Written problem:
Reproduce the entire listing below line for line, changing nothing.

Provided information:
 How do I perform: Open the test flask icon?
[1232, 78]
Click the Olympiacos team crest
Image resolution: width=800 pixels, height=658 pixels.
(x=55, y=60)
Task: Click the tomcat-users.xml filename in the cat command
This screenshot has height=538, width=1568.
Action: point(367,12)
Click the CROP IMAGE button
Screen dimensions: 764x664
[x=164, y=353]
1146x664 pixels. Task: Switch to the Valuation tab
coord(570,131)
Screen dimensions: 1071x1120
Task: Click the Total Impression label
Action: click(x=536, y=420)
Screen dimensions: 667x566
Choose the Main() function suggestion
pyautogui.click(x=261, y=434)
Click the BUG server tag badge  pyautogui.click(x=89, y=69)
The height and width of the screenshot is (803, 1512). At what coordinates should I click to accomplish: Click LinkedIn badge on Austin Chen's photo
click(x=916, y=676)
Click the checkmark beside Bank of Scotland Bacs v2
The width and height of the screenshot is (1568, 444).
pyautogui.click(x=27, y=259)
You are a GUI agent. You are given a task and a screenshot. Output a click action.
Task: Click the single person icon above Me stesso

Worked answer:
 How do I perform: Open the test flask icon?
[1232, 78]
Click the Olympiacos team crest
Image resolution: width=800 pixels, height=658 pixels.
(x=55, y=60)
Task: Click the tomcat-users.xml filename in the cat command
This screenshot has height=538, width=1568.
Action: point(367,12)
Click the CROP IMAGE button
Screen dimensions: 764x664
[x=164, y=353]
1146x664 pixels. Task: Switch to the Valuation tab
coord(570,131)
Screen dimensions: 1071x1120
Task: Click the Total Impression label
Action: click(x=536, y=420)
Screen dimensions: 667x566
Choose the Main() function suggestion
pyautogui.click(x=261, y=434)
Click the BUG server tag badge  pyautogui.click(x=89, y=69)
The height and width of the screenshot is (803, 1512). At what coordinates should I click to accomplish: Click LinkedIn badge on Austin Chen's photo
click(x=916, y=676)
Click the checkmark beside Bank of Scotland Bacs v2
The width and height of the screenshot is (1568, 444).
pyautogui.click(x=27, y=259)
You are a GUI agent. You are given a task and a screenshot. Output a click action.
Task: Click the single person icon above Me stesso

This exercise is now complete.